I've come across the following statement (unfortunately w/o proof, or any details). The statement is as follows:
Lemma. Let $X$ be a random variable, and recall that the common definition of a subgaussian random variable. That is, if there exists a finite $c$ such that the moment generating function $\mathbb{E}\left[\exp\left(c^{-1}X^2\right)\right] < \infty$, then we say $X$ is subgaussian.

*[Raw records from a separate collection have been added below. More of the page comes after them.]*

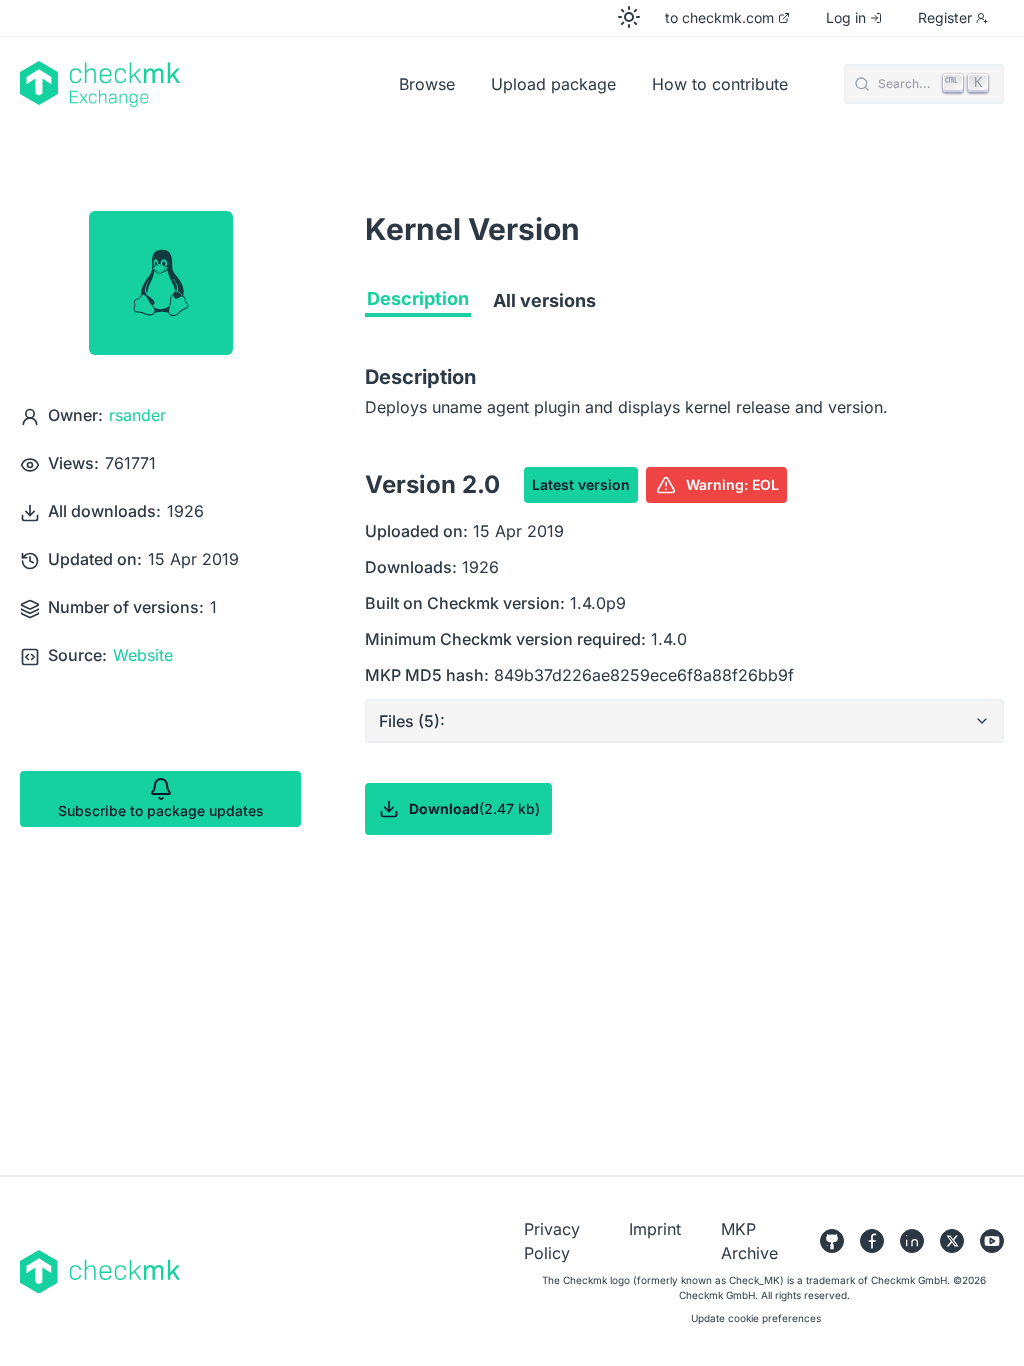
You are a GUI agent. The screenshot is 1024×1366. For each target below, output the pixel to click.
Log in (846, 17)
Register (945, 17)
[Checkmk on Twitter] (952, 1241)
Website (143, 655)
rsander (137, 415)
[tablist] (684, 305)
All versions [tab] (544, 300)
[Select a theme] (629, 17)
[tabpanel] (684, 639)
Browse (427, 84)
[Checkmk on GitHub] (832, 1241)
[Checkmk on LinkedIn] (912, 1241)
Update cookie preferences (756, 1318)
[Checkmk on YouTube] (992, 1241)
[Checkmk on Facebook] (872, 1241)
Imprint (655, 1229)
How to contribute (720, 84)
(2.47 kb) (474, 808)
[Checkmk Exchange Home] (201, 84)
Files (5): (412, 721)
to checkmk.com (719, 17)
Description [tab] (418, 298)
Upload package (553, 84)
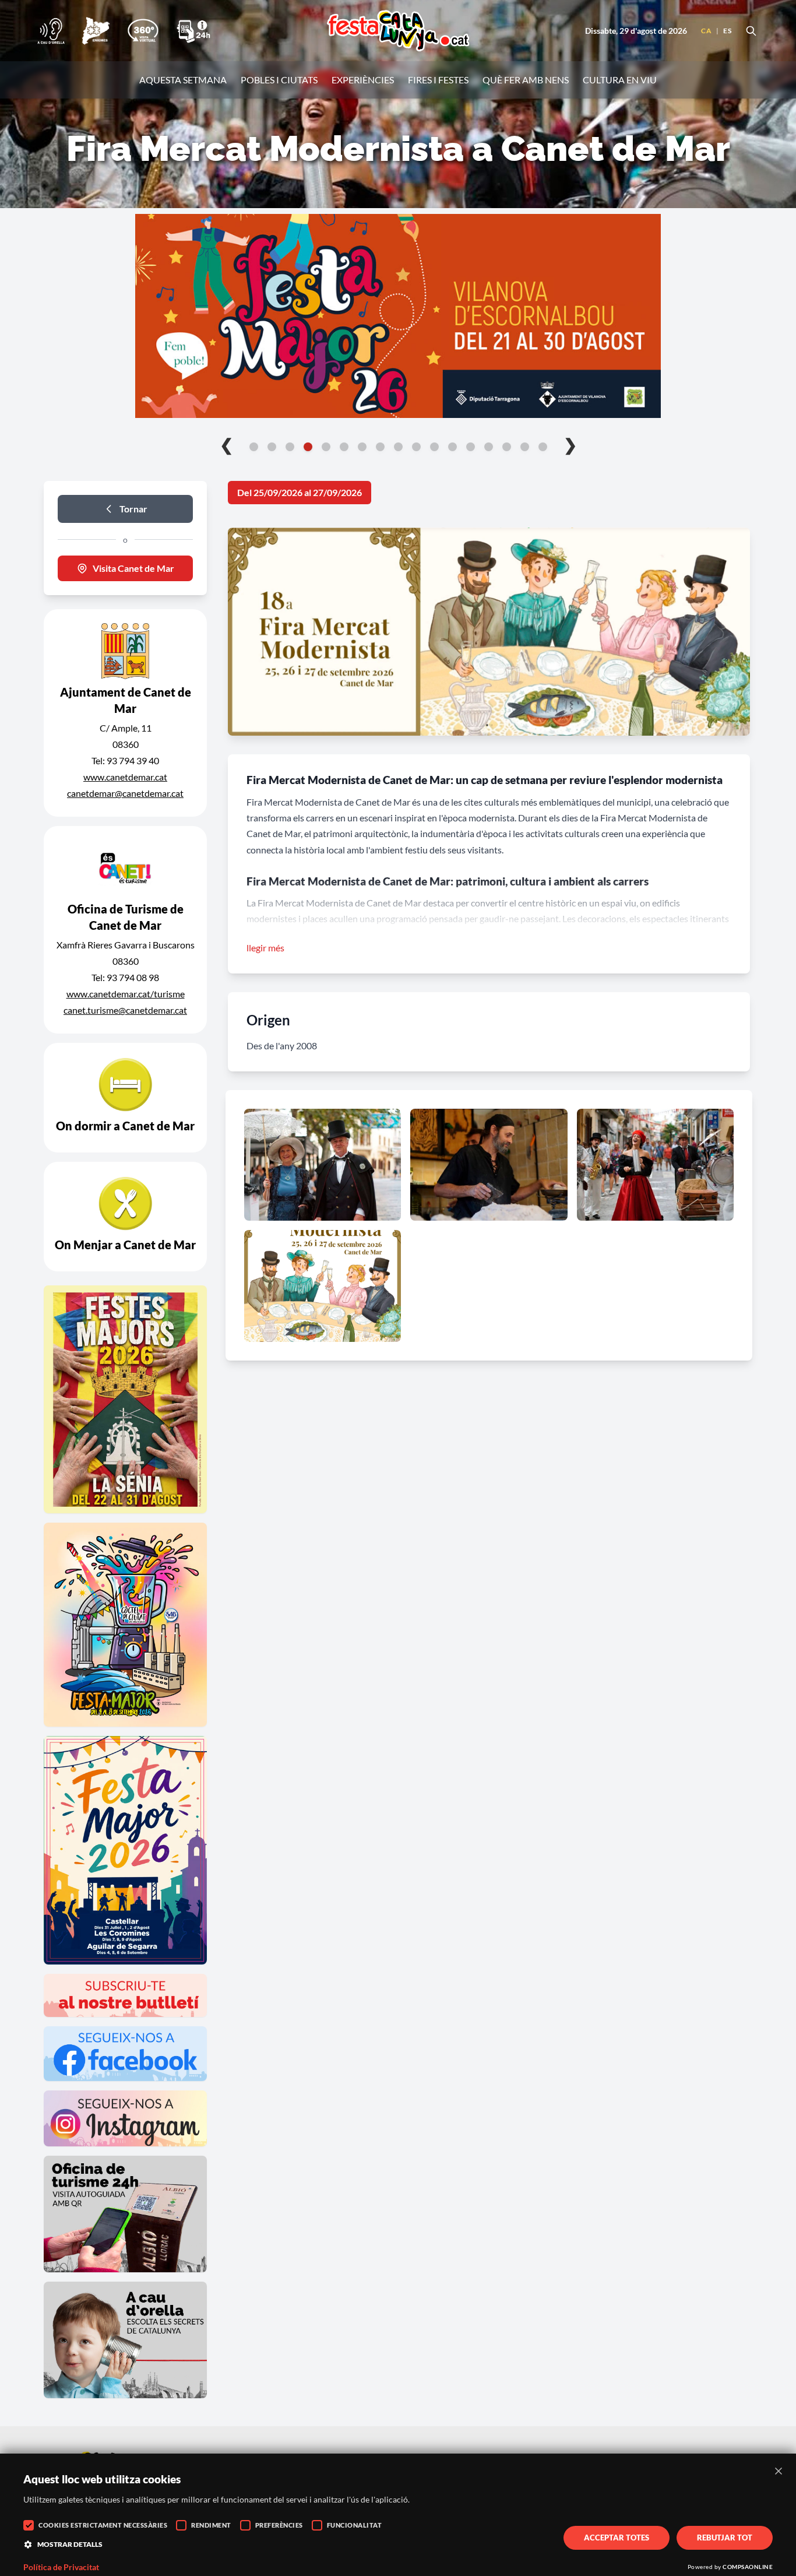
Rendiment (211, 2525)
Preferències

Equivalently, $X$ is subgaussian when $\sup_{1 \leq p < \infty}p^{-1/2}||X||_p < \infty.$
So rewriting, I would like to prove that:
$$\exists c < \infty~\text{such that}~\mathbb{E}\left[\exp\left(c^{-1}X^2\right)\right] < \infty \quad\Leftrightarrow\quad \sup_{1 \leq p < \infty}p^{-1/2}||X||_p < \infty.$$
So far.
$\Leftarrow$: Since $X$ is a random variable we have that
$$\sup_{1 \leq p < \infty}p^{-1/2}||X||_p = \sup_{1 \leq p < \infty}p^{-1/2}\left(\mathbb{E}|X|^p\right)^{1/p} < \infty.$$
Not exactly sure how to proceed from here, but the idea I believe is to get the following
$$\sup_{1 \leq p < \infty} p^{-1/2}\left(\mathbb{E}|X|^p\right)^{1/p} = \sup_{1 \leq p < \infty} \int |x|^pd\mu = \dots = \int_0^{\infty} P\left[\exp\left(c^{-1}X^2 \geq x \right)\right]dx = \mathbb{E}\left[\exp\left(c^{-1}X^2\right)\right].$$
$\Rightarrow:$ Not quite sure, but I think we could invoke something like Markov's inequality to start. But I'm not really seeing it.